● BRIEF
All lines at and after the one containing "Where should I click to: Pick", up to the end of the listing below, are to be printed exactly, with the pictures omitted.

- - -

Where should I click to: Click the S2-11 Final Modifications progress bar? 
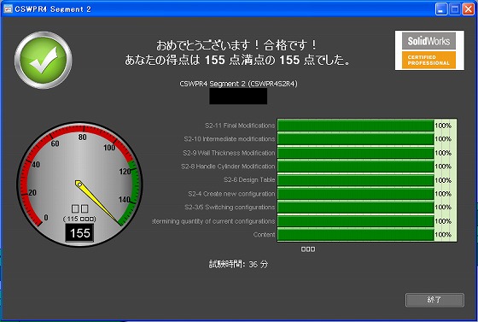355,126

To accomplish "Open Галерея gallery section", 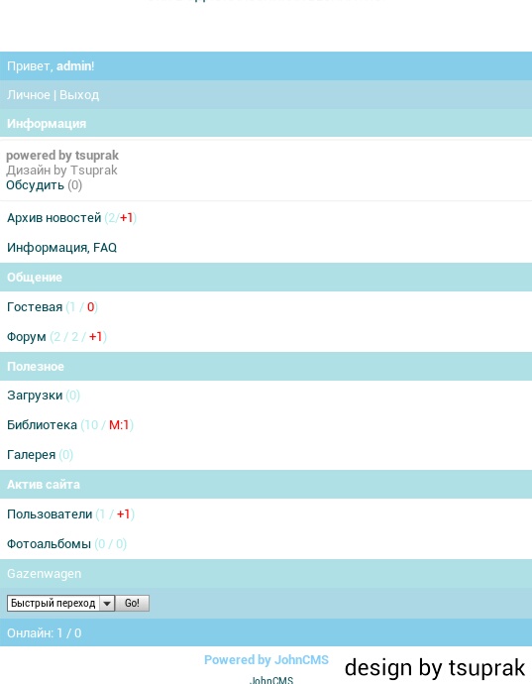I will 32,455.
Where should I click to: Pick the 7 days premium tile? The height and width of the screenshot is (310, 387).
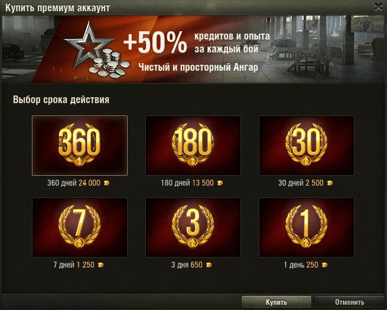(x=80, y=227)
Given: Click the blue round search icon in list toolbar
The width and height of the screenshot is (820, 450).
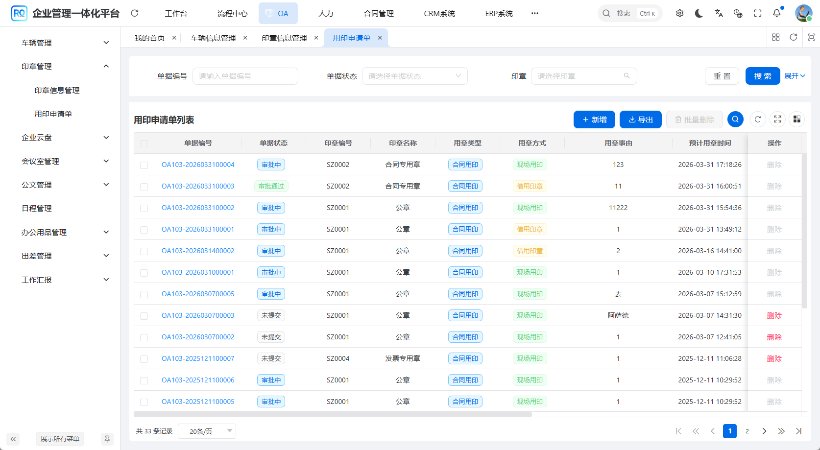Looking at the screenshot, I should pyautogui.click(x=735, y=119).
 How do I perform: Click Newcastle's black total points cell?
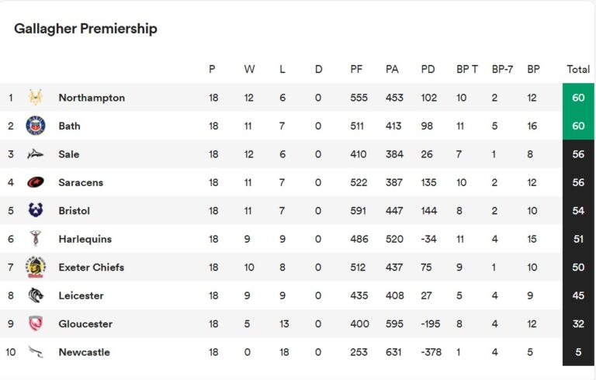[x=578, y=352]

- - -

● SOLUTION FOR THIS TASK
Where should I click to: Pick the 7 days premium tile? The height and width of the screenshot is (310, 387).
(x=80, y=227)
Given: Click the blue round search icon in list toolbar
The width and height of the screenshot is (820, 450).
Looking at the screenshot, I should pyautogui.click(x=735, y=119).
 How do I perform: Click Newcastle's black total points cell?
[x=578, y=352]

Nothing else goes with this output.